Task item A
Render this sentence from the Bairns Hoose text in Spanish: "The Barnahus model brings together justice, health, social work and recovery support, to best meet the needs of child victims and witnesses."
Task item B
Carry the text on Scotland's Bairns Hoose pilot further, picking up after its last line.

Text under study
========================================
When children experience the trauma of being a victim or witness of crime, they have a right to get all the care, support and justice they need to recover and thrive.
Thanks to an award from players of the People’s Postcode Lottery through the Postcode Dream Trust, Children 1st is leading a partnership to make these rights a reality for every child. With partners Victim Support Scotland, The University of Edinburgh and Children England, we are piloting Scotland's first Bairns Hoose.
What is a Bairns Hoose?
Scotland’s Bairns Hoose is based on an internationally renowned model first developed in Iceland, called Barnahus. The Barnahus model brings together justice, health, social work and recovery support, to best meet the needs of child victims and witnesses.
At the Bairns Hoose, each young person can:
- Give evidence.
- Receive medical care.
- Take part in decisions about their protection.
- Get support to recover from the trauma they have experienced.
- Have a space where their wider family can also get support to understand what has happened to their child and how best to help them through it all.
========================================
Extracted records
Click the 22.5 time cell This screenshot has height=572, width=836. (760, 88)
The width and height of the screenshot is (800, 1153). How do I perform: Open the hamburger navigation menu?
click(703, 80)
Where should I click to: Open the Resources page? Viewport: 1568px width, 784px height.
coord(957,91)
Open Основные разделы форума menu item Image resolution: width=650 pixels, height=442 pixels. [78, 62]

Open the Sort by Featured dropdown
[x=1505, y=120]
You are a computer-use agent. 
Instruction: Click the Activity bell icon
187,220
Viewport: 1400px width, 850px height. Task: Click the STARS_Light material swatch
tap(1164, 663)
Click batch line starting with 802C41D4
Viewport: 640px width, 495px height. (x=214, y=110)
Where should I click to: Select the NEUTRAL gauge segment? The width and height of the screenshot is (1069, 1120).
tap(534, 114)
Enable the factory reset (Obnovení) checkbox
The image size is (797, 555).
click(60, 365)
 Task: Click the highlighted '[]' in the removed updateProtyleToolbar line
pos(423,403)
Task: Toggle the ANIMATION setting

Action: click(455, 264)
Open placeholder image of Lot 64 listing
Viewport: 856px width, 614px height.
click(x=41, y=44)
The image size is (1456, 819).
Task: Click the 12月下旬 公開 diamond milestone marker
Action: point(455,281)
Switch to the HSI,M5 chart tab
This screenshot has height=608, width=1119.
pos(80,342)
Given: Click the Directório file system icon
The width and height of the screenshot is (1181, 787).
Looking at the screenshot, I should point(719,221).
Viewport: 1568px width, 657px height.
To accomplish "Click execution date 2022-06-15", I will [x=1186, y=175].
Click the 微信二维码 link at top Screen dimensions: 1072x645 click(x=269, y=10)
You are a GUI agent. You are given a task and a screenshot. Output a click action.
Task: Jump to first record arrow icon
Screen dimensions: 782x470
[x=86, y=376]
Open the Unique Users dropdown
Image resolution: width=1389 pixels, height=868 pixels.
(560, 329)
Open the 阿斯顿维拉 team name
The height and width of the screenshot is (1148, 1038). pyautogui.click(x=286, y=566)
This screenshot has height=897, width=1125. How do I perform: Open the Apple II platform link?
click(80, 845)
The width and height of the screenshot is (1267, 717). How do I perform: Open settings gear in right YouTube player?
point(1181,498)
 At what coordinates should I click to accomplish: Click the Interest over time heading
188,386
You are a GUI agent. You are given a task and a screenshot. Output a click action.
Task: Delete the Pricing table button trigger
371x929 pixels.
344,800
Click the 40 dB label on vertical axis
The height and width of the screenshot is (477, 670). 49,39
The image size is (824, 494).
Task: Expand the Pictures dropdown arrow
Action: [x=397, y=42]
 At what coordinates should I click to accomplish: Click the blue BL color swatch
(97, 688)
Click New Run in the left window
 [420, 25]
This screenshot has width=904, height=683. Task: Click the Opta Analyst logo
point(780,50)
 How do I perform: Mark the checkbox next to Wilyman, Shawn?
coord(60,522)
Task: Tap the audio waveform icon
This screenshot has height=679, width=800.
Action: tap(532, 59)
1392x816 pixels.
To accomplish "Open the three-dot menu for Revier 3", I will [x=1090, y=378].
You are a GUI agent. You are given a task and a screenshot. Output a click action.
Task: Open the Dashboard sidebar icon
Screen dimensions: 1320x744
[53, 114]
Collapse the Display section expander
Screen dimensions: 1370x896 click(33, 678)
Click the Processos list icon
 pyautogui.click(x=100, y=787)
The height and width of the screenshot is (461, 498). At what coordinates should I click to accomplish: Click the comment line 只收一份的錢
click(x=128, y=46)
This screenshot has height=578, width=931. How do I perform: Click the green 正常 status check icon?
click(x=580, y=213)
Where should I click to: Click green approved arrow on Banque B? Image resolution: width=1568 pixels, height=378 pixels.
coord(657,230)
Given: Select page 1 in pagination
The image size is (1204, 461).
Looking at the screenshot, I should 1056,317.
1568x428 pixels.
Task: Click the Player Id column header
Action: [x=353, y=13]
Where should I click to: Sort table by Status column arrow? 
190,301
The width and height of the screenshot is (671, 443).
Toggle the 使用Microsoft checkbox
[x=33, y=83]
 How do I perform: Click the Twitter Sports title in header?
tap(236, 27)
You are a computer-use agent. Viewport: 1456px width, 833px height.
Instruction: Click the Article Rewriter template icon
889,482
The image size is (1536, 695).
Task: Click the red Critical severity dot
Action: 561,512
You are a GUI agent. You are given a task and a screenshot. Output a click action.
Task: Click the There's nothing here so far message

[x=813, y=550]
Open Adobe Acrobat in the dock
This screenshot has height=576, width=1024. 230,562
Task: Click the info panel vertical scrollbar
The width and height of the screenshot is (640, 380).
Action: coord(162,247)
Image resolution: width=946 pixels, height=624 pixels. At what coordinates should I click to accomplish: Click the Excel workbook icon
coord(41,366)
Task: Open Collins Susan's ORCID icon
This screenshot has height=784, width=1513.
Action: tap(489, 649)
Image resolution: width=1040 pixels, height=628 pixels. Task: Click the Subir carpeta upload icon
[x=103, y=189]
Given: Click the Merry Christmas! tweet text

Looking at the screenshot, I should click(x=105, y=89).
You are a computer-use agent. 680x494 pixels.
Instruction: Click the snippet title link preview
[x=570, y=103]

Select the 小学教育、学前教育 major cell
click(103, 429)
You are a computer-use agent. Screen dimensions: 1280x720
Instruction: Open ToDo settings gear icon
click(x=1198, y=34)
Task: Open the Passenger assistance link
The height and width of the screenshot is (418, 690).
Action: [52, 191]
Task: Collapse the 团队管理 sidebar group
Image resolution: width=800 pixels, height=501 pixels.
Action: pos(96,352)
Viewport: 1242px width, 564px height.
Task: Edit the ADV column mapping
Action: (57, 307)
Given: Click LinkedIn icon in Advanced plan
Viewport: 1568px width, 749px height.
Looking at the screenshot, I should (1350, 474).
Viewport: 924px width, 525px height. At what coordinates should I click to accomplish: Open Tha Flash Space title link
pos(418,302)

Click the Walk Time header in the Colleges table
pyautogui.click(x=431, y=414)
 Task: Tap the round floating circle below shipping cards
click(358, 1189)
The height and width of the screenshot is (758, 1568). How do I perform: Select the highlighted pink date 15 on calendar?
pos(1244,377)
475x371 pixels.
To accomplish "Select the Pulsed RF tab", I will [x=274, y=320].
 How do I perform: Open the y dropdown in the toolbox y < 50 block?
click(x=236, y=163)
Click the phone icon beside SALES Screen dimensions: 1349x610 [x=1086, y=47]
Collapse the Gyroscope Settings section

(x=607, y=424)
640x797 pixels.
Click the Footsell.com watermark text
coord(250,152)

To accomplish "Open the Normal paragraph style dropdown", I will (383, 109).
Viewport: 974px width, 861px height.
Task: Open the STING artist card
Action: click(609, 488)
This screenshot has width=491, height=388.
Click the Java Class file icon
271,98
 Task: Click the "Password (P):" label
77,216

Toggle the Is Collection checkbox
========================================
Written answer A
El modelo Barnahus reúne la justicia, la salud, el trabajo social y el apoyo a la recuperación para atender de la mejor manera las necesidades de los niños y niñas víctimas y testigos.

Written answer B
We have designed the Bairns Hoose to feel like a family home - it is warm, welcoming and familiar. It provides a single location alternative to courts, social work offices and police stations, allowing each young person to feel safe and supported, and able to recover and thrive.
See Inside the Children 1st Bairns Hoose
Why is a Bairns Hoose needed in Scotland?
This can mean they have to relive what has happened to them up to 14 times to different people in different places. Sometimes they may not be able to have a family member or loved one with them, making the experience even more difficult.
In fact, many young people have told us that what happens after a crime has been reported can be more traumatic for them than the crime itself.
By developing the Bairns Hoose we are changing this.
The Bairns Hoose means that a child victim or witness of crime will only need to tell their story two or three times at most and one of these times will be recorded to be used in the justice process. This will remove long waits for a case to go to court, which can make it even more difficult for a young person to recover and thrive from what has happened to them.
Sharing Stories for Change
Listening to young people is at the heart of everything we do, and a vital part of the development of a Bairns Hoose for Scotland. Our recent report ‘Sharing Stories for Change’ brings together the experiences and views of children and young people who have been victims of crime and tells their thoughts and opinions of how they felt after the crime was reported, including as they went through the justice process. “Just because we’re children, doesn’t mean we don’t have strong feelings and don’t understand things.”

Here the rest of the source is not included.